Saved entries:
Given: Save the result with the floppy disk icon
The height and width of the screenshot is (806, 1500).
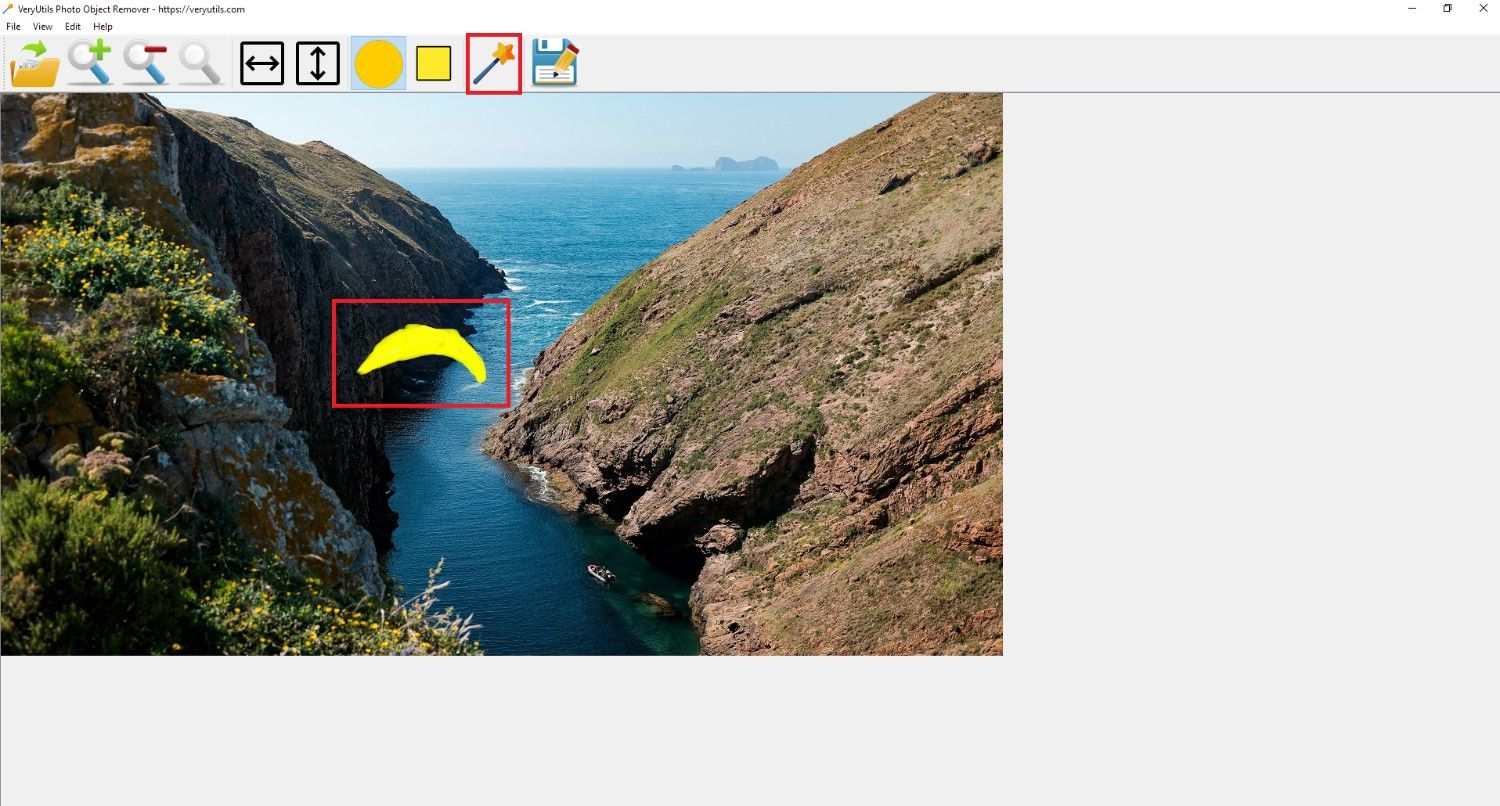Looking at the screenshot, I should [555, 63].
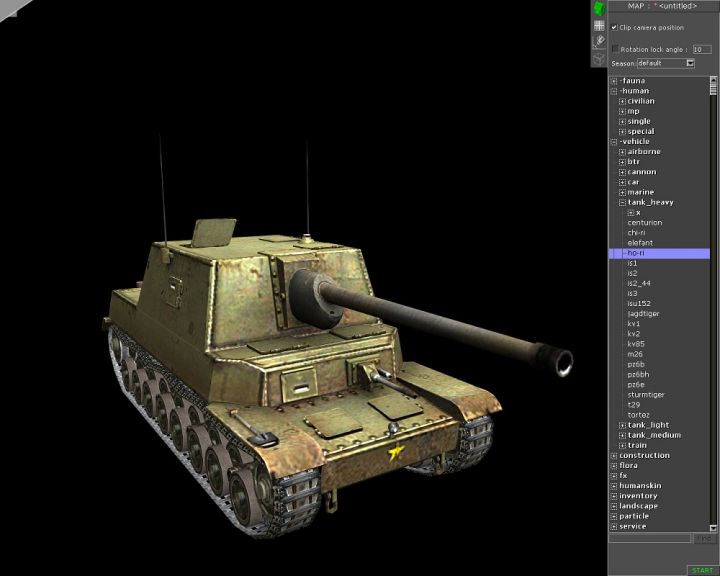Select the grid icon in sidebar
The height and width of the screenshot is (576, 720).
click(x=598, y=25)
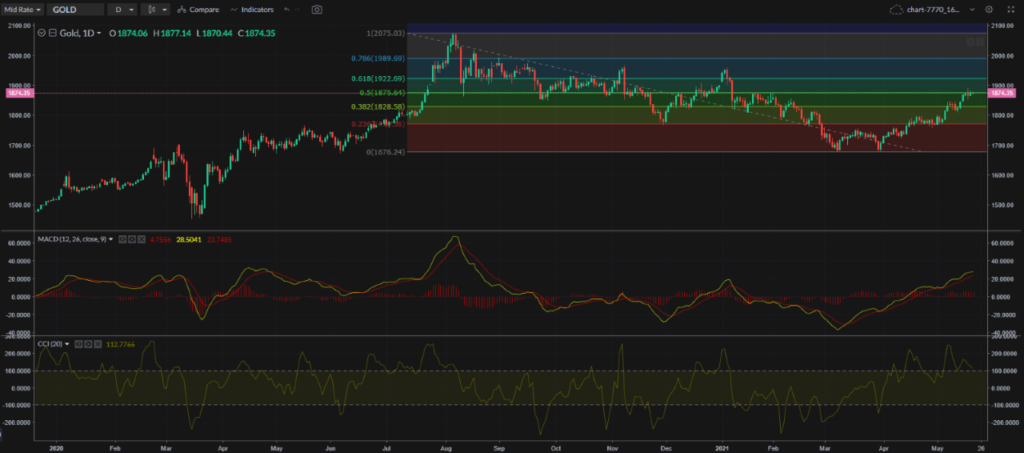Take a chart snapshot with camera icon
Viewport: 1024px width, 453px height.
click(317, 9)
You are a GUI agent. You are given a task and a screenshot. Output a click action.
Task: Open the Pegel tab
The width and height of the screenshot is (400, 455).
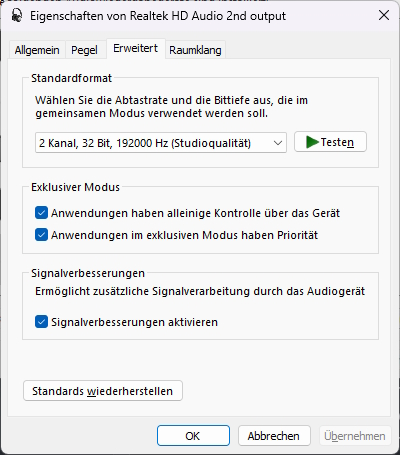pyautogui.click(x=84, y=50)
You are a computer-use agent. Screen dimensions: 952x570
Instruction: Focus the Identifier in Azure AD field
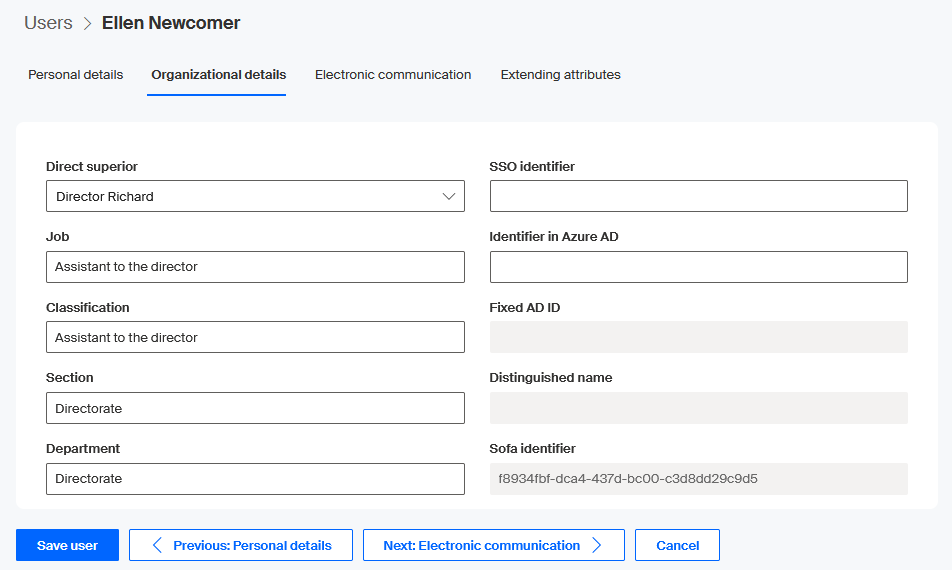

● Work order: A word-for-word copy is required of the lines above from the line with "You are a GUI" through the last line of the data; no other lines and no pictures belong in it.

● Response area:
You are a GUI agent. You are given a task and a screenshot. Output a click action.
Task: Open the Pegel tab
The width and height of the screenshot is (400, 455).
pyautogui.click(x=84, y=50)
You are a computer-use agent. Screen dimensions: 952x570
Instruction: Focus the Identifier in Azure AD field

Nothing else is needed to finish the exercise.